From 41ebcc0907c58f75d0b25afcaf8b9c35c6b1ad14 Mon Sep 17 00:00:00 2001
From: Sage Weil <sage@inktank.com>
Date: Mon, 7 May 2012 15:39:29 -0700
Subject: crush: remove forcefeed functionality

Remove forcefeed functionality from CRUSH.  This is an ugly misfeature that
is mostly useless and unused.  Remove it.

Reflects ceph.git commit ed974b5000f2851207d860a651809af4a1867942.

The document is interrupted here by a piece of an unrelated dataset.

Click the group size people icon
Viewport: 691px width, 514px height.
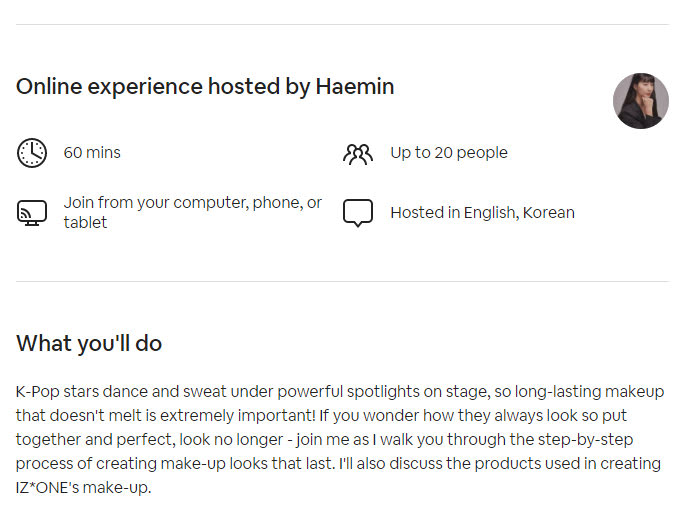(357, 153)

Reviewed-by: Alex Elder <elder@inktank.com>
Signed-off-by: Sage Weil <sage@inktank.com>

Conflicts:

	net/ceph/crush/mapper.c
---
 include/linux/crush/mapper.h |  1 -
 net/ceph/crush/mapper.c      | 48 +-------------------------------------------
 net/ceph/osdmap.c            |  2 +-
 3 files changed, 2 insertions(+), 49 deletions(-)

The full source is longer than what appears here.